The next problem comes from how these two structure their ideas around those 42 minutes. There’s a big apron spot in this match, probably to be expected from a big NOAH epic like this. But for some reason that big apron spot takes place within the first ten minutes of this. That’s not inherently wrong but it does become rather maddening when the big bump Nakajima takes to the floor doesn’t even impede him enough to last a three minute control segment. He almost immediately regains the control and goes about working Go’s arm like it’s another day at the office.

This becomes even more frustrating when it becomes clear that the next major chunk of this match is actually good. The arm work is decent and Go sells it incredibly well. Throughout this whole thing, Go never fails to be entirely sympathetic and likeable in his performance and it adds a lot to when things start inevitably going south.

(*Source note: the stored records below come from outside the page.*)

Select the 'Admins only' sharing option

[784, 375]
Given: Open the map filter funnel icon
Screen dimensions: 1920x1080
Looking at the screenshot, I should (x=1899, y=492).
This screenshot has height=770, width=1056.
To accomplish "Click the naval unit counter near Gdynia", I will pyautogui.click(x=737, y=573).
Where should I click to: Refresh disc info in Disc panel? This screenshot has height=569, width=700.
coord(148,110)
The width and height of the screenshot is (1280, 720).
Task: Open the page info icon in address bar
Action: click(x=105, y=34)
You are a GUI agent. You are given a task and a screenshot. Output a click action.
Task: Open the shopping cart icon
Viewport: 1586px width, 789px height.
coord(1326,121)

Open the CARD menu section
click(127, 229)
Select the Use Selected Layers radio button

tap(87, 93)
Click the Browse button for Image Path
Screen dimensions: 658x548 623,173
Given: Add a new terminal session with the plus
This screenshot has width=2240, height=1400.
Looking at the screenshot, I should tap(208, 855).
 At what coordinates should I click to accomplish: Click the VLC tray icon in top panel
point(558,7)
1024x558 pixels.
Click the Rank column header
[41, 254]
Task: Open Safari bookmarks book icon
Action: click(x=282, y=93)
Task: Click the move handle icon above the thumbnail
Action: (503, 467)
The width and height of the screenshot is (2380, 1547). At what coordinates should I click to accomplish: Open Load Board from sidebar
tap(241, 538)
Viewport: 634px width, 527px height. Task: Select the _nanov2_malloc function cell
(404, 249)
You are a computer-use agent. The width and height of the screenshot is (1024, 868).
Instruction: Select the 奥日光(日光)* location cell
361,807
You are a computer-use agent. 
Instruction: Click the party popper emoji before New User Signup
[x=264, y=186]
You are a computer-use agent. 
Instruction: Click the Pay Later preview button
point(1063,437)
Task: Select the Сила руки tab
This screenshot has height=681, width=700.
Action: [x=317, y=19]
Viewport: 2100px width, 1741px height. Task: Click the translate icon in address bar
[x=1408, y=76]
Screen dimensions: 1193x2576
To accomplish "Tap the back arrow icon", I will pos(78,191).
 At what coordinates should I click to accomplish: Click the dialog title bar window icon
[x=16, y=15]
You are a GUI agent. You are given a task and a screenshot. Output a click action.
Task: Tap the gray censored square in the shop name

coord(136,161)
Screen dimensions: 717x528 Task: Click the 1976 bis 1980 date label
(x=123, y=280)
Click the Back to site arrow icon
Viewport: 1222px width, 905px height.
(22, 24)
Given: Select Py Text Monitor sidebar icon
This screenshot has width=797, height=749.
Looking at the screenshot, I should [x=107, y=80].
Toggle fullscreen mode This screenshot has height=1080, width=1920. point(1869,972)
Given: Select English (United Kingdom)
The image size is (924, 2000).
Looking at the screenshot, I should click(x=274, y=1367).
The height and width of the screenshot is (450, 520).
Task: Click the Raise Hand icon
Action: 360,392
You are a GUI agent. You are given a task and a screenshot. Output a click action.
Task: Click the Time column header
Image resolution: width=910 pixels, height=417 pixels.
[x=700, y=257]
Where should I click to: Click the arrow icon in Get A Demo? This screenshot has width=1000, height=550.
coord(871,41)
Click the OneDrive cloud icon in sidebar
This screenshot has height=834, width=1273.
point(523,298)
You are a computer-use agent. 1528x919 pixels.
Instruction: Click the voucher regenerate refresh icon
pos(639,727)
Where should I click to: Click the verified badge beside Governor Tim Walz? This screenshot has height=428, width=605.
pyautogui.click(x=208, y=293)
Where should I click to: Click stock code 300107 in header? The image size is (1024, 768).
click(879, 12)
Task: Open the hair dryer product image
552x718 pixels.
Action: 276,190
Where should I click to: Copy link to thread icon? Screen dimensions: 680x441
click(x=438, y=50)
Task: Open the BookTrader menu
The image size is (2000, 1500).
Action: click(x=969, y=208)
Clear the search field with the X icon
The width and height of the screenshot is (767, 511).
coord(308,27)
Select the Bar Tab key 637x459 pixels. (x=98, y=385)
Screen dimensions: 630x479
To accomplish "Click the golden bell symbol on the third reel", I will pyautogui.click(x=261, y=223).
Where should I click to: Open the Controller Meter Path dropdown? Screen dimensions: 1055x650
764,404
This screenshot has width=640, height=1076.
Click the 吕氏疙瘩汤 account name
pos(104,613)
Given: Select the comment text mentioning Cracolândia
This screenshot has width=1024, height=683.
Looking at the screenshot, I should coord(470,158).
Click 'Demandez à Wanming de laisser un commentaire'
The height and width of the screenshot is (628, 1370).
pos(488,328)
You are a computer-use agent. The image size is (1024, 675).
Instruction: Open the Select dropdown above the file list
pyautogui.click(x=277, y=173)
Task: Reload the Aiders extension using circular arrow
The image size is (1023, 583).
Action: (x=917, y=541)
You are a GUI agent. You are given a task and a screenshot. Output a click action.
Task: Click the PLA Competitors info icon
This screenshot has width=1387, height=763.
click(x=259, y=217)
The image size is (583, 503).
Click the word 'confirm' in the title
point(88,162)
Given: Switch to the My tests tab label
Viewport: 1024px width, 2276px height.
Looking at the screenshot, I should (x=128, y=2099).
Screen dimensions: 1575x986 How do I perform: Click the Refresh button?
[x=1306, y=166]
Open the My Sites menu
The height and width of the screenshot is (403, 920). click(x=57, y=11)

But for much of the second act, things rule. It’s build around Go working through his bad arm to just beat the crap out of his traitorous challenger and Nakajima relying on his kicks to try to wear the champion down. They throw in some delightful looking suplexes just for flavor too.

Things fall apart when they deviate from this and have to reach towards the more dramatic side of things. There’s an attempted top rope frankensteiner counter spot that goes wrong which forces these two to improvise a decidedly less impressive skirmish on the floor. Things get back into the ring where it becomes a bombfest with Go working to put a decisive end to things with a series of lariats by the end. By that point, however, things have really begun to wear thin. Go’s comeback is well performed but not well placed in that it comes at the end of a rather tiresome slog that makes up the finish.

Even despite some of its worse qualities, there’s just enough in the middle there to call this good. I can even imagine why some would like this if they’re particularly invested in this angle. But as is, it’s just another bloated Japanese epic with a lot of good and a lot of bad mixed in.

Weigh your options with this one. It’s not a forty-two minutes I can easily recommend.